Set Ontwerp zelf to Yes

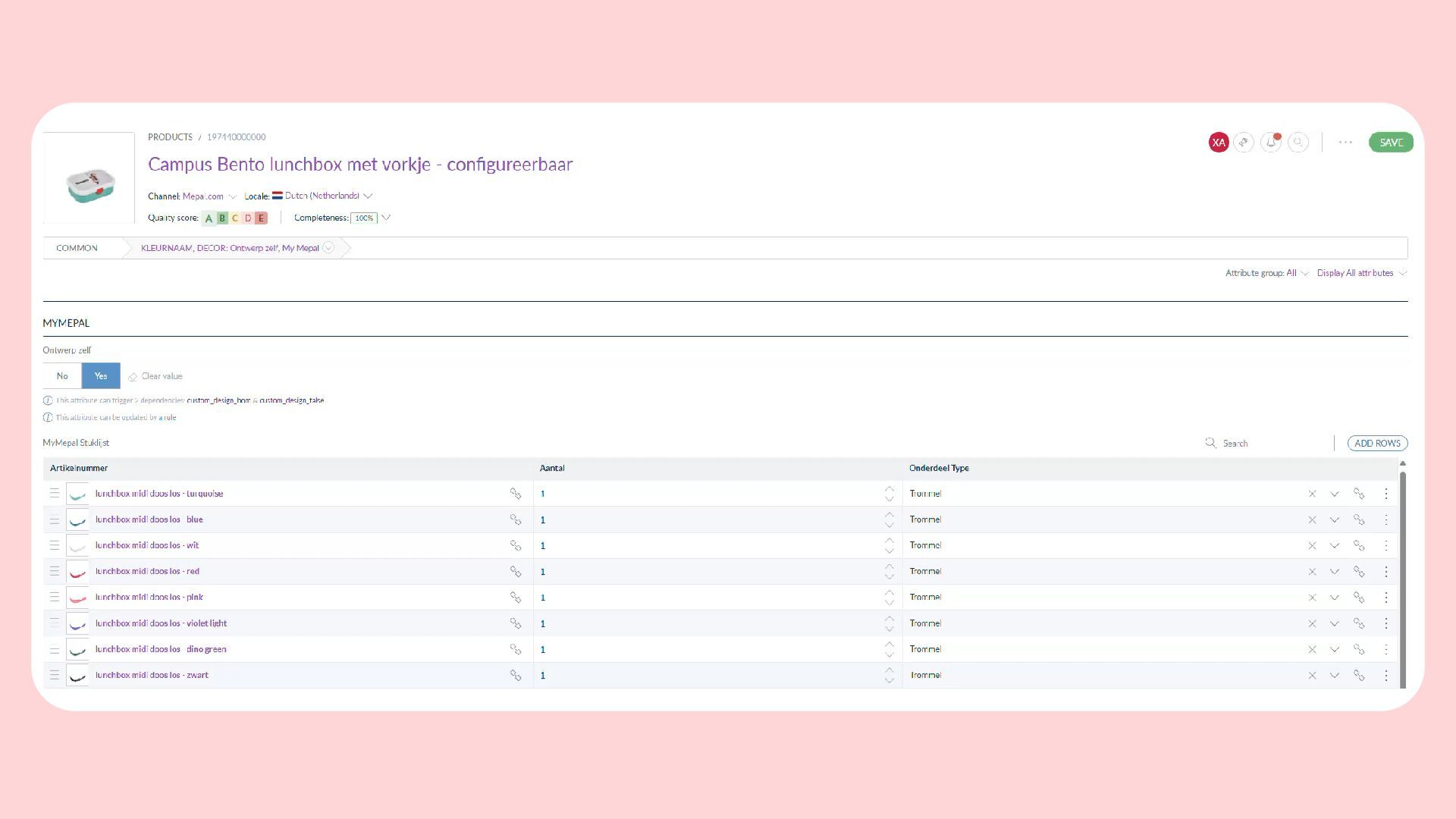(x=101, y=376)
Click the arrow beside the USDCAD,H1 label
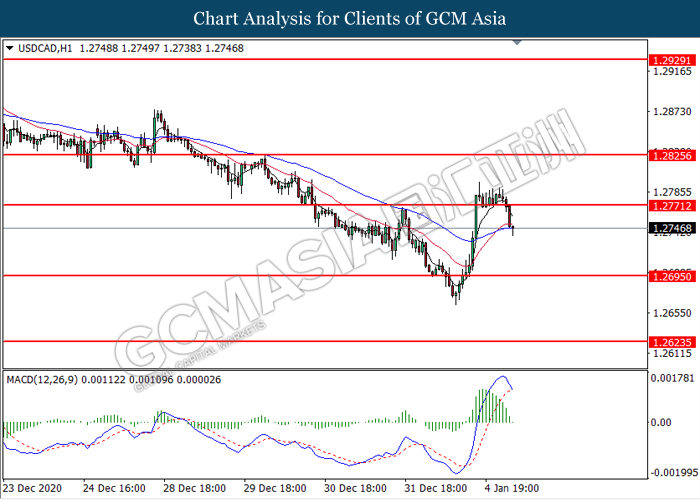Viewport: 700px width, 500px height. pyautogui.click(x=10, y=48)

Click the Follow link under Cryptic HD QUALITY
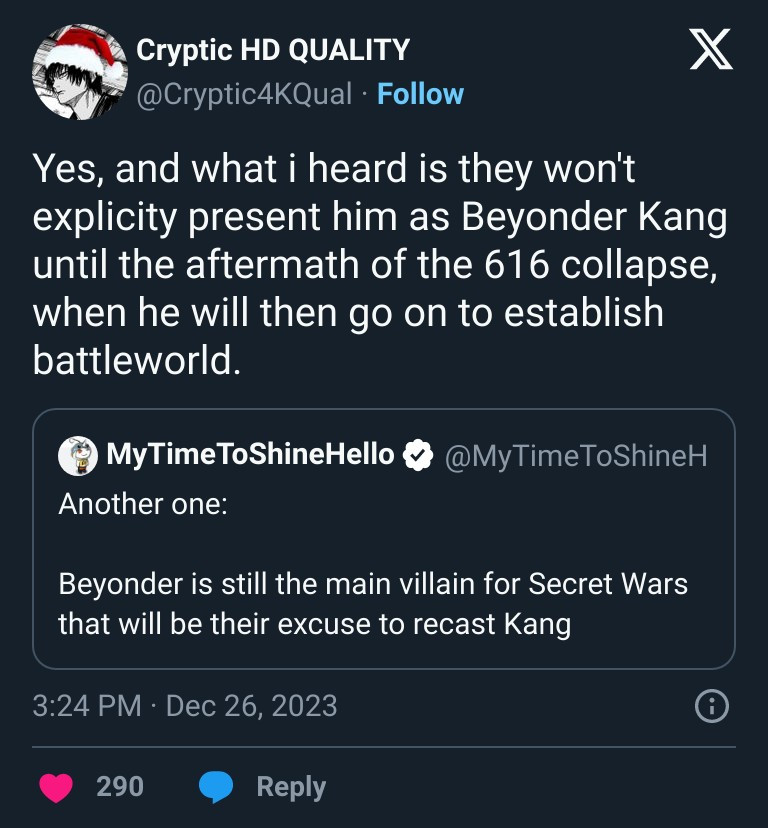pyautogui.click(x=420, y=95)
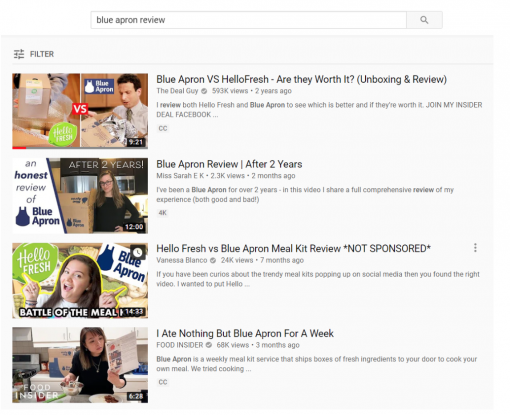Open 'Blue Apron Review | After 2 Years' title
Image resolution: width=510 pixels, height=415 pixels.
(x=229, y=164)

___

### [Job]
Copy out the text of every entry above word for word, keeping the pictures out of your answer.

### [Solution to this task]
Set Ontwerp zelf to Yes

(x=101, y=376)
Click the arrow beside the USDCAD,H1 label
Viewport: 700px width, 500px height. pyautogui.click(x=10, y=48)

Click the Follow link under Cryptic HD QUALITY
pyautogui.click(x=420, y=95)
Open 'Blue Apron Review | After 2 Years' title
Image resolution: width=510 pixels, height=415 pixels.
(x=229, y=164)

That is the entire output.